Single by Pérez Prado

from the album Patricia
- Released: June 1958
- Genre: Mambo;
- Length: 2:19
- Label: RCA

= Patricia (Perez Prado song) =

"Patricia" is a popular song by Pérez Prado with lyrics by Bob Marcucci, published in 1958. The song is best known in an instrumental version by Prado's orchestra that became the last record to ascend to No.1 on the Billboard Jockeys and Top 100 charts, both of which gave way the next week to the then newly-introduced Billboard Hot 100 chart. The song was also No. 1 on the R&B Best Sellers for two weeks. Prado's 1958 recording became a gold record. Billboard ranked it as the No. 5 song for 1958.

Prado's "Patricia" entered the U.S. Cash Box chart week ending June 7, 1958, making No. 1 on that chart for four weeks from the week ending July 26, 1958.

Prado's "Patricia" entered the UK Singles Chart in the week of July 25, 1958, peaking at No. 8 (week ending September 5, 1958) during a 16-week chart run.

In 1960, Prado released a new stereo recording of the tune, and re-recorded it a third time in a "twist" version issued in 1962 that re-charted in the U.S.

Perry Como's recording of "Patricia" from 1950 bears no resemblance to Prado's tune.

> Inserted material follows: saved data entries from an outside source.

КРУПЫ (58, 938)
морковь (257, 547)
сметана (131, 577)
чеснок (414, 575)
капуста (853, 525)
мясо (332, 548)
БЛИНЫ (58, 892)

==Cover versions and other usages==
- The song was featured in the Weebl and Bob flash cartoon.
- The song was covered by a Kenyan group, Kiko Kids, some time in the late 1950s.
- The song was featured in a TV advert for the UK post office.
- The song was featured at several points in Federico Fellini's 1960 film La Dolce Vita, including a segment at a party where the music accompanied a striptease.
- The song was featured as background music for a pool party in the 1969 film Goodbye, Columbus.
- The song was covered by Frank Valdor and His Orchestra and Chorus on the album 16 Fantastic Golden Latin Hits in 1978.
- The tune was sung (badly) by Homer Simpson as he's shaving before a romantic night out in the "Some Enchanted Evening" episode of The Simpsonss first season. The song was also being played by a dance band later in that same episode.
- The song appears in the 1989 movie Great Balls of Fire! during the scene in which Jerry Lee Lewis drives his convertible and proposes marriage to his thirteen-year-old second cousin, Myra Gale.
- The Mambo All Stars’ version of the song was the theme for the 1999 animated series George and Martha.
- The song was used as the theme song to HBO's Real Sex series.
- The song was covered by Link Wray, Duane Eddy, and Rory Parker, and by Ry Cooder on his Grammy winning 2002 album, Mambo Sinuendo.
- The song was used as background music for the swimsuit competition at the 1997 Miss Universe Pageant.
- The song was used in "The British Invasion", Episode 12 from Season 2 of the Showtime series Dexter.
- The song was used as background music in the state financed Danish TV campaign "Fisk 2 gange om ugen".
==Charts==

===Weekly charts===

| Chart (1958) | Peak position |
|---|---|
| Australia (Kent Music Report) | 1 |
| Belgium (Ultratop 50 Flanders) | 2 |
| Belgium (Ultratop 50 Wallonia) | 2 |
| Canada (CHUM Hit Parade) | 2 |
| German Media Control Top100 Singles Chart | 1 |
| Netherlands (Single Top 100) | 6 |
| UK Singles (OCC) | 8 |
| US Top 100 | 1 |
| US Billboard Hot 100 | 2 |
| US Billboard Most Played by Jockeys | 1 |
| US Billboard Country & Western Best Sellers | 14 |
| US Billboard Rhythm & Blues Best Sellers | 1 |
| US Cash Box Top 100 | 1 |

==Certifications==

| Region | Certification | Certified units/sales |
| United States (RIAA) | Gold | 1,000,000^{^} |
^{^} Shipments figures based on certification alone.